Friday, July 27, 2007
A recent study in the New England Journal of medicine implicated a gene called FTO (Fatso) in increased risk of obesity. If you had one copy, then you had a 33% increased risk of being obese. 2 copies? 67% increased risk. On average people with FTO weighed 7 pounds more.
It is true that we know of some increased risk due to genetics. However, a study published this week in the NEJM suggests perhaps your friends may play a larger role than your genes.
In this study, if you listed someone as your friend, and your friend became obese during the time they were studied, then your risk of becoming obese would be 171%. Much greater than the risk of carrying 2 copies of FTO.

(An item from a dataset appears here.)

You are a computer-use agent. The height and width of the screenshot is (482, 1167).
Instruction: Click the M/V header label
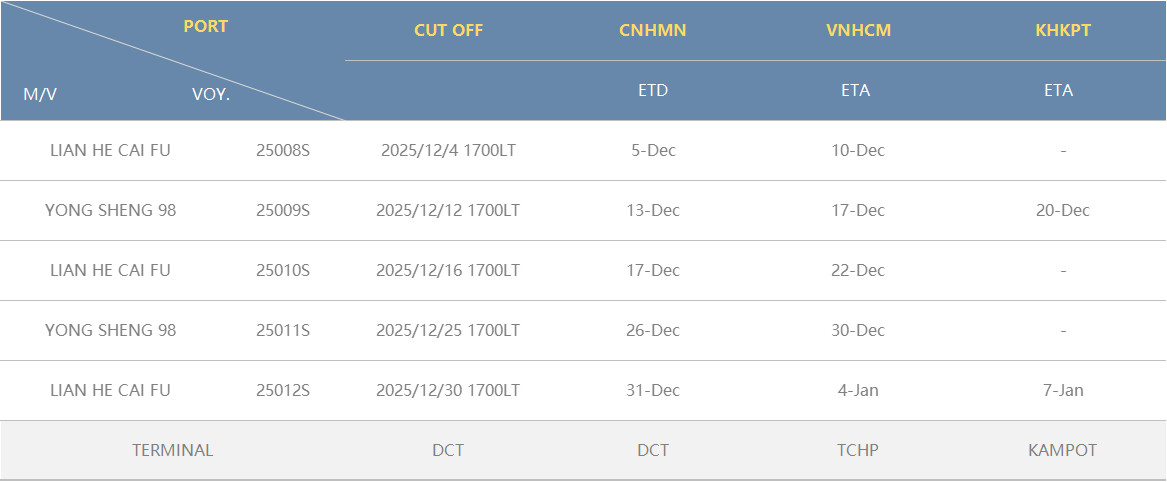[40, 95]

What about the 6 degrees of separation effect? Wht if it was a friend of a friend? Well they found that the increased risk was less than that of FTO's effect. However, there still was increased risk.

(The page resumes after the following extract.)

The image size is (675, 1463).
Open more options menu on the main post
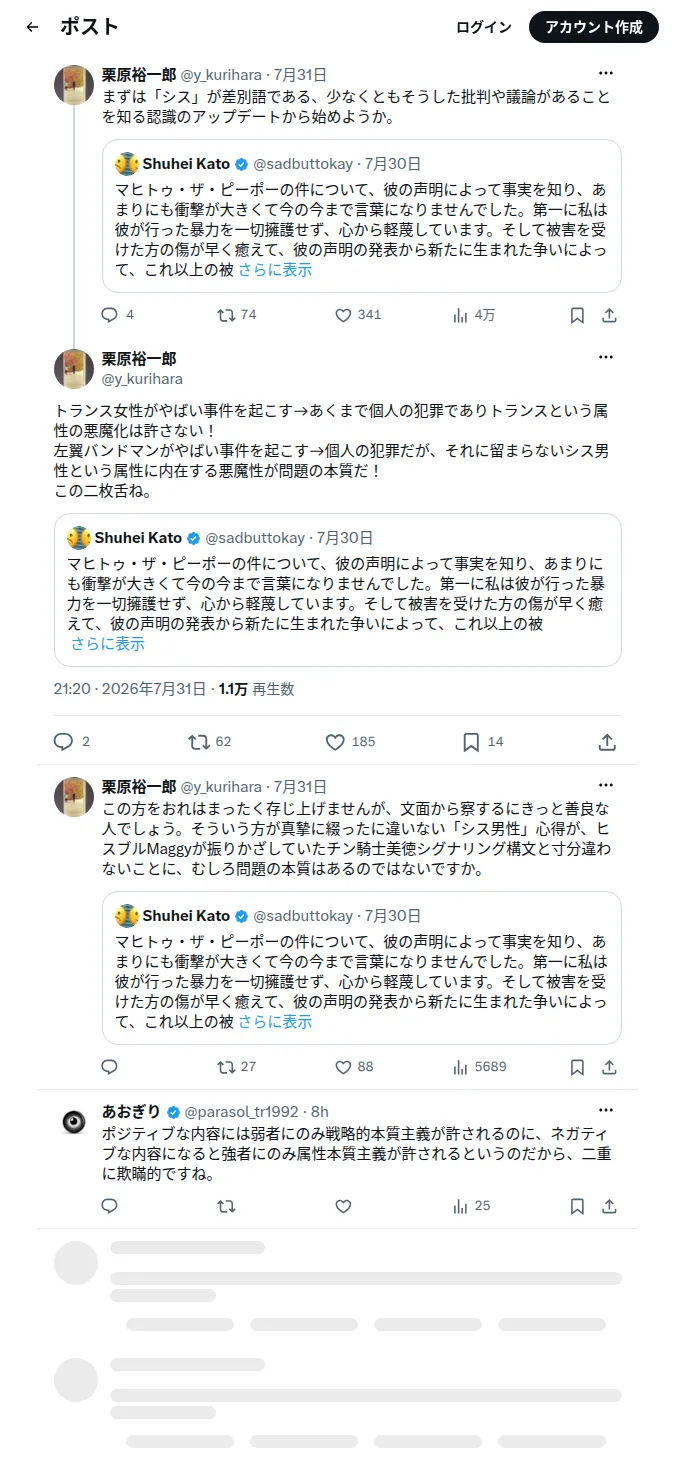(606, 358)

The Sherpa Says: This study was performed on the famed Framingham Heart Study offspring. They attempted to control environment by evaluating neighbors. It does turn out that there is no relation between neighbors and obesity.....Unless they are friends...This tells us that social networking is an indicator of risk of disease. Intuitively this makes sense. Smokers hang together, as do illicit drug users, and perhaps as this study shows over-eaters. Why can't we be friends? Because you are fat.